日産自動車の次期社長は現社長ではなく取締役会が決めた?
大阪市交通局の経営会議終了後、書店に立ち寄り購入しました。幹部育成プログラムにおけるカルロス・ゴーン氏の経営論に関する講演(発言)録ですが、日産自動車さんのコーポレートガバナンスへの関心から、一気に読み終えました(電子書籍版もあるようですね)。
グローバル・リーダーシップ講座カルロス・ゴーンの経営論 (公益社団法人日産財団監修)
このたびの社長交代が、ゴーン氏のレジリエント・リーダーシップの一環であること、後任人事は現社長が複数名を提案して、最終的には取締役会が決めることを信念としていること、経営トップが当然に高い報酬を得なければならないと考えていることがよく理解できました。また、私なりのフィルターで「これは大事だ」と赤線を引っ張ったところも何か所がありました。

練習問題 |
- A) 本文の「大阪市交通局の経営会議終了後」から「ところも何か所がありました。」までをすべて書き写してください。その際、「書店」を「駅の売店」に入れ替えてください。
- B) 次の記述が本文の内容と合っているかどうかを、それぞれ「はい」か「いいえ」で答えてください。判断の根拠となる本文の言葉もそのまま引用してください。
(i) 筆者は大阪市交通局の経営会議が終わった後に書店へ寄った。
(ii) ゴーン氏は、後任人事は現社長が一人だけを指名して決めるべきだと考えている。
(iii) 筆者はこの本を時間をかけて少しずつ読んだ。

資料 |

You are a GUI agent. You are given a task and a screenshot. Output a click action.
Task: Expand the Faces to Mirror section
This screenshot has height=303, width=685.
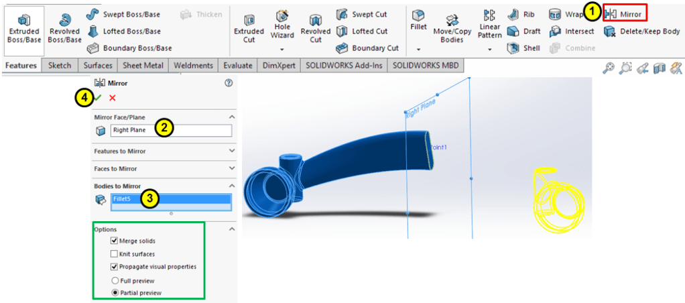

解答 |
- A)
大阪市交通局の経営会議終了後、駅の売店に立ち寄り購入しました。幹部育成プログラムにおけるカルロス・ゴーン氏の経営論に関する講演(発言)録ですが、日産自動車さんのコーポレートガバナンスへの関心から、一気に読み終えました(電子書籍版もあるようですね)。
グローバル・リーダーシップ講座カルロス・ゴーンの経営論 (公益社団法人日産財団監修)
このたびの社長交代が、ゴーン氏のレジリエント・リーダーシップの一環であること、後任人事は現社長が複数名を提案して、最終的には取締役会が決めることを信念としていること、経営トップが当然に高い報酬を得なければならないと考えていることがよく理解できました。また、私なりのフィルターで「これは大事だ」と赤線を引っ張ったところも何か所がありました。

- B)
(i) はい。「大阪市交通局の経営会議終了後、書店に立ち寄り購入しました」
(ii) いいえ。「後任人事は現社長が複数名を提案して、最終的には取締役会が決めることを信念としている」
(iii) いいえ。「一気に読み終えました」